## Your goal
Only the lines from the one that includes "This screenshot has width=625, height=364." through the last line below belong in the reply, copied exactly and without pictures.

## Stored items
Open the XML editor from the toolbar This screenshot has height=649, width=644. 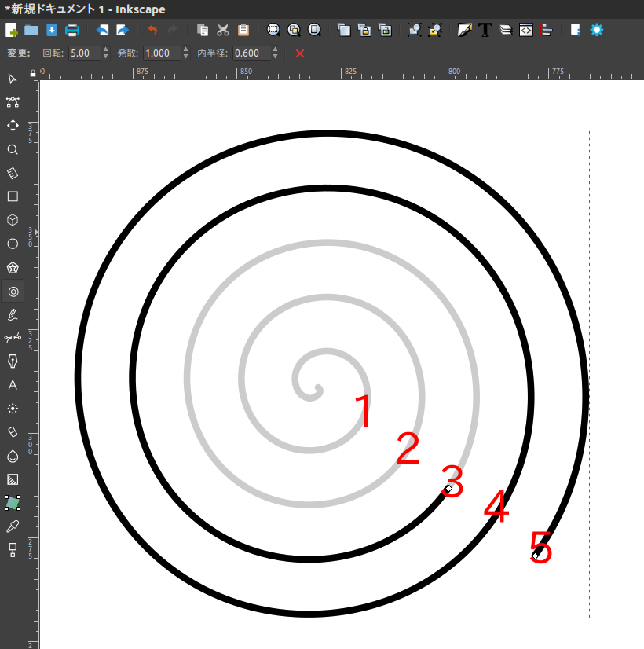(x=525, y=30)
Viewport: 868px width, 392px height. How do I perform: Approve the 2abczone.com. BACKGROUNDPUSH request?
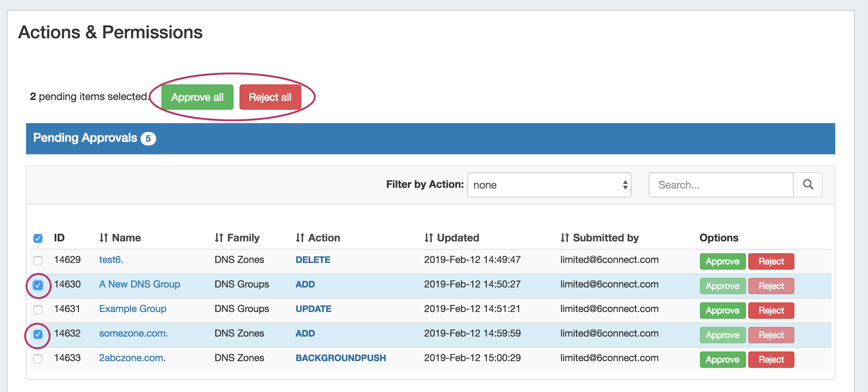722,360
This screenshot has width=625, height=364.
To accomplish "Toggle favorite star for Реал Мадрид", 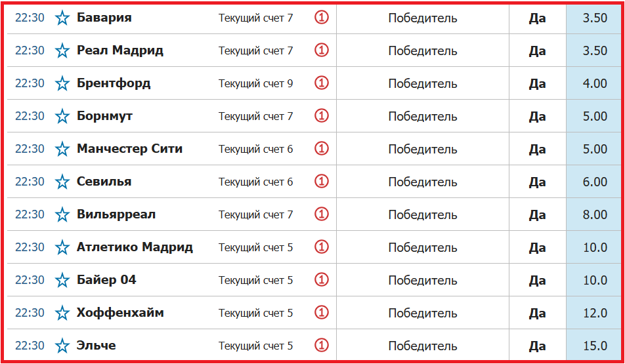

## Your solution
This screenshot has width=625, height=364.
To accomplish "Toggle favorite star for Реал Мадрид", 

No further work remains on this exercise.